The situation in Minneapolis at the moment (and many other places in the US) following George Floyd's death is, I think it's fair to say, extremely volatile. I wouldn't even know where to begin commentary on that, but what I do have a voice on is data breaches which prompted me to tweet this out earlier today:
I'm seeing a bunch of tweets along the lines of "Anonymous leaked the email addresses and passwords of the Minneapolis police" with links and screen caps of pastes as "evidence". This is almost certainly fake for several reasons:
— Troy Hunt (@troyhunt) May 31, 2020
I was CC'd into a bunch of threads that were redistributing the alleged email addresses and passwords, most of them referring to a data breach (or "leak") of some kind allegedly perpetrated by "Anonymous". I've now seen several versions of the same set of email addresses and passwords albeit with different attribution up the top of the file. This is one of the more popular ones that links a hack of the MPD website to leaked credentials:
I've got a lot of "allegedly" and air quotes throughout this post because a lot of it is hard to substantiate, but certainly there's a lot of this sort of thing spreading online at the moment:
ANONYMOUS IS BACK AND HAVE ALREADY H@CKED THE MINNEAPOLIS POLICE DEPARTMENT WEBSITEpic.twitter.com/W7AcHyh3gV
— nutella⁷ closed or ia idk | BLM (@pjnkmin) May 31, 2020
Just to be clear: there's not necessarily a direct link between whoever put the video above together and the data now doing the rounds and attribution is tricky once you get a bunch of different people under different accounts and pseudonyms all flying the "Anonymous" banner. What I'm interested in whether the data I referred to earlier is actually from the MPD or, as I speculated, from elsewhere:
Firstly, each of the random addresses I picked out appears in @haveibeenpwned, usually against credential stuffing lists which have email address and plain text pairs. In other words, this is data that's already out there in other breaches, at least the email addresses are.
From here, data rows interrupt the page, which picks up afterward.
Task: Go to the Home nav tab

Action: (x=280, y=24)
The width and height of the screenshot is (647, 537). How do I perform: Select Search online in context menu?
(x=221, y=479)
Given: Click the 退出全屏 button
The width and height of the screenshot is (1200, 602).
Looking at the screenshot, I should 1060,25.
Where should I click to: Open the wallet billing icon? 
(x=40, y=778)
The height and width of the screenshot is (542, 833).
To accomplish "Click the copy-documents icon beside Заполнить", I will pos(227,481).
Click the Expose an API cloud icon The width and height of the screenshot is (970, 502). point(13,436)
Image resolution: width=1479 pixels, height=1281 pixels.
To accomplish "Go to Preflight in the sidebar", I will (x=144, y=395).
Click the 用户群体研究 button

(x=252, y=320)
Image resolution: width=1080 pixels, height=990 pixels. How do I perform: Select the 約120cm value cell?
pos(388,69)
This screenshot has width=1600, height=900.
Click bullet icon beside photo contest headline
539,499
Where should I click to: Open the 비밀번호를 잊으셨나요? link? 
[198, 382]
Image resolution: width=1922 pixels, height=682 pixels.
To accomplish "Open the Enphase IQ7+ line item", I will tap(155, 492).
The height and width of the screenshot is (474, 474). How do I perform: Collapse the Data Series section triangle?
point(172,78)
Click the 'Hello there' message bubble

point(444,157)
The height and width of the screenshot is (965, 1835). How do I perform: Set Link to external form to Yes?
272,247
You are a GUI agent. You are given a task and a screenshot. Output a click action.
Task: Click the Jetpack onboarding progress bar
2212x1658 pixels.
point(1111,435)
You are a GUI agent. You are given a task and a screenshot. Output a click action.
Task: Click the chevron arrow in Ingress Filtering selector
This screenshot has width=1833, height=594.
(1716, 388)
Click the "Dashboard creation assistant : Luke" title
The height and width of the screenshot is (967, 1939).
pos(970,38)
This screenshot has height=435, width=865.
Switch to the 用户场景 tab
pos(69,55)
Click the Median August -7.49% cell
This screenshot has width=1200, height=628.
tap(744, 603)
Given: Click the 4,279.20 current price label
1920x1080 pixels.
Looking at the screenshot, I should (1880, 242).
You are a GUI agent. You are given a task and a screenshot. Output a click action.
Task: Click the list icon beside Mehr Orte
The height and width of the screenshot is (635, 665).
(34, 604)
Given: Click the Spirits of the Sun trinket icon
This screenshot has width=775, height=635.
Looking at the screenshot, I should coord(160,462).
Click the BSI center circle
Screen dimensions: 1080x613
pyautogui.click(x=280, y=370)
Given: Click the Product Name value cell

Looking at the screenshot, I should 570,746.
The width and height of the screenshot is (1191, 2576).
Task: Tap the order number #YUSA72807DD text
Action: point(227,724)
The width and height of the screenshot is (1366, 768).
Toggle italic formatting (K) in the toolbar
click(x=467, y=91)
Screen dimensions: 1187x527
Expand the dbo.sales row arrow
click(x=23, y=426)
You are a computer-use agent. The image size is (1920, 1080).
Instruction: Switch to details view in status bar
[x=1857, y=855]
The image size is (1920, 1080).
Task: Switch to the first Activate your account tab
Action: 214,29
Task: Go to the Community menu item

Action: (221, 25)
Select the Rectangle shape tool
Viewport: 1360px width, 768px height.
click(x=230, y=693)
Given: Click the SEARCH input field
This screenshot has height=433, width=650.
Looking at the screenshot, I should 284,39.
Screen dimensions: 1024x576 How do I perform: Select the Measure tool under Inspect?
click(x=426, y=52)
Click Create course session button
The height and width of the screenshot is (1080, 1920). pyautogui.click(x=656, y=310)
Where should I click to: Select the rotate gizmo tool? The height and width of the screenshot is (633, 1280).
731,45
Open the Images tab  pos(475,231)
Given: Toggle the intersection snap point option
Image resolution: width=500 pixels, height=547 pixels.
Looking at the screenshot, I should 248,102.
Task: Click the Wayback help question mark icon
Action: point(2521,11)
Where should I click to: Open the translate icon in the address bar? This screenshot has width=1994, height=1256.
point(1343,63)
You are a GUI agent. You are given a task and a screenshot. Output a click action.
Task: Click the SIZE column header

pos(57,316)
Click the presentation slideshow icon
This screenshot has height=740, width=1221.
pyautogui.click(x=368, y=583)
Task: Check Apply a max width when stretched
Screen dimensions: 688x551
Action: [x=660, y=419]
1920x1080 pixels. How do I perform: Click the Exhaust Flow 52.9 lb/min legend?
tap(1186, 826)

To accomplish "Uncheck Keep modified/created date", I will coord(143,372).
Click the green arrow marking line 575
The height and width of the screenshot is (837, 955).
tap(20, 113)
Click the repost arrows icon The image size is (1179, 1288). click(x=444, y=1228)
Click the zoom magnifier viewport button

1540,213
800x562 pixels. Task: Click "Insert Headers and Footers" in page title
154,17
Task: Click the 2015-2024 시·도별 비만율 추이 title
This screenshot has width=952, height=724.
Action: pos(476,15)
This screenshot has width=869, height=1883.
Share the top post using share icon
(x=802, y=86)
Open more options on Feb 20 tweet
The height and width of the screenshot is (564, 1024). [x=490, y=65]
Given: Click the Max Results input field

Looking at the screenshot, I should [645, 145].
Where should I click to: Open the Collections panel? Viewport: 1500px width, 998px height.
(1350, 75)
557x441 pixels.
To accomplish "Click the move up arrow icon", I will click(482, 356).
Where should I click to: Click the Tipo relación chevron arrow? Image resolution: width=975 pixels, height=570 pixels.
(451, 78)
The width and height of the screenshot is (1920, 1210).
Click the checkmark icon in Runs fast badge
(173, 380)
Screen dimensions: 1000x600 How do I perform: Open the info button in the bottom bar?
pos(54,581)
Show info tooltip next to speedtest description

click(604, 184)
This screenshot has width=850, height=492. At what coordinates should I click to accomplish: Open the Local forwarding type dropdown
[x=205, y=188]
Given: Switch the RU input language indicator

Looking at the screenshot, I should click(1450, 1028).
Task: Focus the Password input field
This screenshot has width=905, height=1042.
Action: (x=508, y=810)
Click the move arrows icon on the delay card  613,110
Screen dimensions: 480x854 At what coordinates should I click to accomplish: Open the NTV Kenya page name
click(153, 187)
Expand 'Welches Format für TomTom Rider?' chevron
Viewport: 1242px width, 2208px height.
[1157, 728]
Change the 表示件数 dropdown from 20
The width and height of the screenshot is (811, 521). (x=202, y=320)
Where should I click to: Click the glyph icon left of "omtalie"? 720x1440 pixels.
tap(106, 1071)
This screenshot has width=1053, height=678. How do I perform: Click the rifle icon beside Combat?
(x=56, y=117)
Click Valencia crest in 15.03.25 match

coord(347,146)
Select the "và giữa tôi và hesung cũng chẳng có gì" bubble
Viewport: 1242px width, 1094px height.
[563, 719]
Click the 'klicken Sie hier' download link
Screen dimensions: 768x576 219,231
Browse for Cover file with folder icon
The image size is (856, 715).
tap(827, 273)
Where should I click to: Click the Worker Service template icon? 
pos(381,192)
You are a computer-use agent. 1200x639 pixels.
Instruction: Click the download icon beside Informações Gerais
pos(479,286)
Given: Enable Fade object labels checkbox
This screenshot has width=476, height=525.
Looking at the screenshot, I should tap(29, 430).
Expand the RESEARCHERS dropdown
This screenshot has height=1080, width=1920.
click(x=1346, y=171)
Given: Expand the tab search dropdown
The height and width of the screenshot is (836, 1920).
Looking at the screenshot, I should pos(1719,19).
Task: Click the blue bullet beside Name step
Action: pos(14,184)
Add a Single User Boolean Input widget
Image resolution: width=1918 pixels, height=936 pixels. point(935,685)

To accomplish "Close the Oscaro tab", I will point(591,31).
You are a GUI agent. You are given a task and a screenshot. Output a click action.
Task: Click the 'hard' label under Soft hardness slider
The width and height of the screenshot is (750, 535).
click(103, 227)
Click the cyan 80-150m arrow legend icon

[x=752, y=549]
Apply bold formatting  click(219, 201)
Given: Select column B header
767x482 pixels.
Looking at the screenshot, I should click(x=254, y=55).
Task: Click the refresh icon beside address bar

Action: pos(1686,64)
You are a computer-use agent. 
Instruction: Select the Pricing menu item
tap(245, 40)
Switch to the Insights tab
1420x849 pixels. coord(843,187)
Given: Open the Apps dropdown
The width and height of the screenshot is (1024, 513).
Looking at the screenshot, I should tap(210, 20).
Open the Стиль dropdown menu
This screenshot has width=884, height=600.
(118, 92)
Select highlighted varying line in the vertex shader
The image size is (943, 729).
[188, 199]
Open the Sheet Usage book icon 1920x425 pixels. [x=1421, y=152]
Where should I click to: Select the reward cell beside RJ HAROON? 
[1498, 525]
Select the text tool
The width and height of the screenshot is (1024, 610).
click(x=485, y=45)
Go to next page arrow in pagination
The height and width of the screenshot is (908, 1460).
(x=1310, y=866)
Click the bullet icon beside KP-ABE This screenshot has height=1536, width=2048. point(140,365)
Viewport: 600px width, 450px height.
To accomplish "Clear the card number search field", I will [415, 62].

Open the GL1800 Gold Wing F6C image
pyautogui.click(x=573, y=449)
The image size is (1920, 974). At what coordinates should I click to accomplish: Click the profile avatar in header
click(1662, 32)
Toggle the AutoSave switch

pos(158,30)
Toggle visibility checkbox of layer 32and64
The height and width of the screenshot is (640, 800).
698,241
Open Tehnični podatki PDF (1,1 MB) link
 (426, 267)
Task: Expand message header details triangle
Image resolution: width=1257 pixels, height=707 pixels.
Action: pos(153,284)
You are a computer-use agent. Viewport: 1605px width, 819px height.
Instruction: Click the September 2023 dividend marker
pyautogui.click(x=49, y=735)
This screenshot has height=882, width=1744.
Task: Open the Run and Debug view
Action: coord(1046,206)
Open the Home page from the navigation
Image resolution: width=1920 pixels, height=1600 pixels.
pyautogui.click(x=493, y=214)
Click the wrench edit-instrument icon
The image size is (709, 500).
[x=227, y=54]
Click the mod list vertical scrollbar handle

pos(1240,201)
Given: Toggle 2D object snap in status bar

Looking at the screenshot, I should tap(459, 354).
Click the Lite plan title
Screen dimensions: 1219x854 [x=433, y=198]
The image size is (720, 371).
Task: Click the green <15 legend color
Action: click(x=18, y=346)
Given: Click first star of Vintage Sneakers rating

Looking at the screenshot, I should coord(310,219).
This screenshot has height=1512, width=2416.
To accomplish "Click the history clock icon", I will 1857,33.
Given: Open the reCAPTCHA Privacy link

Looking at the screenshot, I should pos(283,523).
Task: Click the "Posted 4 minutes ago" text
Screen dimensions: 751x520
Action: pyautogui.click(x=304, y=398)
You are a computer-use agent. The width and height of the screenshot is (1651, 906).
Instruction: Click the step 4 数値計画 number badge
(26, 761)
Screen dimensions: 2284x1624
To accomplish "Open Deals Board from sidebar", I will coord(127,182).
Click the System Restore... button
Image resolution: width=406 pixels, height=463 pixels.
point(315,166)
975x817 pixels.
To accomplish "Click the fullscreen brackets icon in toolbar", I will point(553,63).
— Troy Hunt (@troyhunt) May 31, 2020
So let's dig into it. There are 798 email addresses in the data set but only 689 unique ones. 87 of the email addresses appear multiple times, usually twice, but one of them 7 times over. I'll come back to the passwords associated with that account in a moment, what I will say for now is that it's extremely unusual to see the same email address with multiple different passwords in a legitimate data breach as most systems simply won't let an address register more than once.
Of the 689 unique email addresses, 654 of them are already in Have I Been Pwned. That's a hit rate of 95% which is massively higher than any all-new legitimate breach. If you have a browse through the HIBP Twitter account, you'll see the percentage of previously breached accounts next to each tweet and it's typically in the 60% to 80% range for services based in the US (lower rates for areas of the world that are underrepresented in HIBP, for example Indonesia and Japan).
Next up is the distribution of addresses across breaches and I'll share a couple of snippets from one of the tools I use to help attribute data such as this:
HIBP presently has a ratio of just over 2 breaches per email address in the system. However, what we're seeing here is a very high prevalence of each address appearing not just in 2 breaches, but in an average of 5.5 breaches. In other words, these accounts are breached way more than usual. When we look at which incidents they've been breached in, they're very heavily weighted towards data aggregators, with a couple of notable exceptions:
The People Data Labs breach is in the top spot and it's presently the 4th largest breach in HIBP. Verifications.io is the second largest and Anti Public the 6th largest. The conclusion I draw from this is that a huge amount of the data is coming from aggregated lists known to be in broad circulation. LinkedIn is a bit of an outlier here because whilst the data is in very broad circulation, it's not an aggregation of multiple sets rather a single, discrete breach. Which brings me to next tweet in my thread:
Secondly, the passwords are consistently *woeful* and are often all lowercase, numeric or other patterns that would almost certainly be rejected by any official @minneapolispd system. They're simple passwords most likely cracked from other breaches.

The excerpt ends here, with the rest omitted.